TEXT TO READ —
◇ ◇ ◇ ◇ ◇
Sickness Unto Death and the Continuance of Sin in Despair
|||Kierkegaard, Søren. The Sickness Unto Death: A Christian Psychological Exposition for Upbuilding and Awakening. Princeton, N.J.: Princeton University Press, 1983.|||
Sin is: before God, or with the conception of God, in despair not to will to be oneself, or in despair to will to be oneself. Thus, sin is intensified weakness or intensified defiance: sin is the intensification of despair. The emphasis is on before God, or with a conception of God; it is the conception of God that makes sin dialectically, ethically, and religiousy what lawyers call “aggrivated” despair. p. 77.
After having explained the various ways in which despair can manifest itself in a person, Søren Kierkegaard attempts to show in the second part how exactly that despair is a sin. In fact, he begins immediately with the definition of sin as “before God, or with the conception of God, in despair not to will to be oneself, or in despair to will to be oneself.”1 He qualifies this statement as meaning more specifically, “sin is the intensification of despair.”2 It is precisely because we fail to recognize ourselves in relation to God that we not only despair, but fail to properly humble ourselves before God. It is this mis-relation–either supposing ourselves too weak, or supposing ourselves too strong that leads to despair, which leads to sin. Kierkegaard explains that this definition of sin “embraces every imaginable and every actual form of sin.”3
Kiekegaard makes these claims ultimately by a re-working of what he calls the pagan assumption that the opposite of sin is virtue; he asserts that instead the opposite of sin is faith. It is precisely by falling out of faith that we begin to sin–and the only way which we do not sin is by being faithful. Kiekegaard claims that it is only through the sin/faith antithesis that the possibility of offense can occur. He also claims that it is only through this possibility of offense that Christianity embraces the reality of the individual: “that as an individual human being a person is directly before God and… a person’s sin should be of concern to God.”4
The next step one must take is to further disassociate the christian conception of sin from the socratic form of sin. For Socrates, and by extension paganism, sin is merely ignorance. The argument goes that all men desire to do good and it is only through a misunderstanding of what good is that one is bad. For Kiekegaard however, the definition of sin as ignorance denies that “sin presupposes itself.”5 He explains that, “if the Socratic definition [of sin] is sound, then there is no sin at all.”6 In the end the different definitions of sin–the Greek and the Christian–stem from the Greek assumption that one cannot knowingly do wrong. Sin is precisely that defiance not to understand, “sin is not a matter of a person’s not having understood what is right but of his being unwilling to understand it, of his not willing what is right.”7 But Kiekegaard wants us to recognize what was fundamentally good with socratic thought: “Socratic ignorance was a kind of fear and worship of God.”8 Because Christianity depends on faith it must be Socratic “God fearing ignorance which by means of ignorance guards faith against speculation.”9
Next Kiekegaard explains that sin is a continuous state: “sin is a position that on its own develops an increasingly established continuity.”10 Because sin is the opposite of faith “particular sins are not the continuance of sin but the expression from the continuance of sin.”11 That is, we know we are in a state of sin because of particular sins, but because sin is the opposite of faith having despair means one is continually without faith – and therefore continually in sin.
◇ ◇ ◇ ◇ ◇
PROVIDED RECORDS —
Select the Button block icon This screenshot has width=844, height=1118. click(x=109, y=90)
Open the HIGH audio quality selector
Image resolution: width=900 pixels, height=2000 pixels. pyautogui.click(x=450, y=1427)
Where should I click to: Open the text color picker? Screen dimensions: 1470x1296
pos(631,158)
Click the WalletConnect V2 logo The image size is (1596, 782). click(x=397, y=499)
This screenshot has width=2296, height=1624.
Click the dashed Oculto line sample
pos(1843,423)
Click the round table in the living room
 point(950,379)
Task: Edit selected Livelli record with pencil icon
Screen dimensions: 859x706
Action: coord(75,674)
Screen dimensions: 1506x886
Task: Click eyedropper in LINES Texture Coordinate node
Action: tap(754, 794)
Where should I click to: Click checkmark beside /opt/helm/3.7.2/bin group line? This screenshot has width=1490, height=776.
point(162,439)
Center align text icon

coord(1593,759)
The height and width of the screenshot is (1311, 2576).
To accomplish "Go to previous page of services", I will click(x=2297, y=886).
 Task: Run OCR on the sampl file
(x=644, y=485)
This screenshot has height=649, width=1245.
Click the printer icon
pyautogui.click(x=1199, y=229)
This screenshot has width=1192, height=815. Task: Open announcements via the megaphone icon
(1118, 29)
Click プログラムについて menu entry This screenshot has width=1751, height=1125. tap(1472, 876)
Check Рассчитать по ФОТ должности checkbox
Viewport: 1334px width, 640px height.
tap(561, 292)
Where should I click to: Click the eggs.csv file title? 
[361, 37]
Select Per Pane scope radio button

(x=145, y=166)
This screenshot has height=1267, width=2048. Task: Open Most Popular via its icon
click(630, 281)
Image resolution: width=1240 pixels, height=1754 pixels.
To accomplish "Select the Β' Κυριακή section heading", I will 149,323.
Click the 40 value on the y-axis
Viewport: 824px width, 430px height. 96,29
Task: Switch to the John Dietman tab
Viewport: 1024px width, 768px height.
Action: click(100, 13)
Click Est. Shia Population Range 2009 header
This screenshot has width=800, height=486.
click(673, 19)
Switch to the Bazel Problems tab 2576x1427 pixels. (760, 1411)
◇ ◇ ◇ ◇ ◇
THINGS TO DO —
1. Answer the following about the essay on sin and despair in Kierkegaard's The Sickness Unto Death, one line each:
(a) What does Kierkegaard assert is the opposite of sin, in place of virtue?
(b) For Socrates, and by extension paganism, what is sin merely?
(c) According to the quotation, particular sins are not the continuance of sin but what?
2. Write what comes next in the essay on sin and despair in Kierkegaard's The Sickness Unto Death, carrying its argument on from its final sentence.

RESULTS IN ORDER —
1.
(a) Faith.
(b) Ignorance.
(c) The expression from the continuance of sin.

2.
Kiekegaard explains that there are two ways in which we continue in our sin: despairing over our sin, despairing of the forgiveness of sins and declaring the untruth of Christianity. When we despair over our sin we are attempting “to survive by sinking even deeper”12 into sin. He claims that despair over sin is not movement toward the good, but actually a movement away from it: “distress clearly indicates a movement away from God, a secret selfishness and pride.”13 What one ought to have done was to acknowledge ones weakness by humbling himself before God, for it was only through faith in God that one does not relapse into what one despaired of doing.
To despair of the forgiveness of sins is an offense. It is an offense precisely because it fails to recognize ones self in relation to God. We must recognize that the despair of the forgiveness of sins is either the defiance so that we are not willing to be the sinners we are and therefore believe we are not in need of forgiveness, or weakness so that we understand ourselves to be sinners but cannot believe that we can be forgiven. Both in a way deny who God truly is: that we are ourselves before God–sinners–and that God is God before us–capable of being God and forgiving sins. The denial of Christianity is despair and sin because it too refuses to acknowledge the reality presumed by Christianity: that we are ourselves in relation to God.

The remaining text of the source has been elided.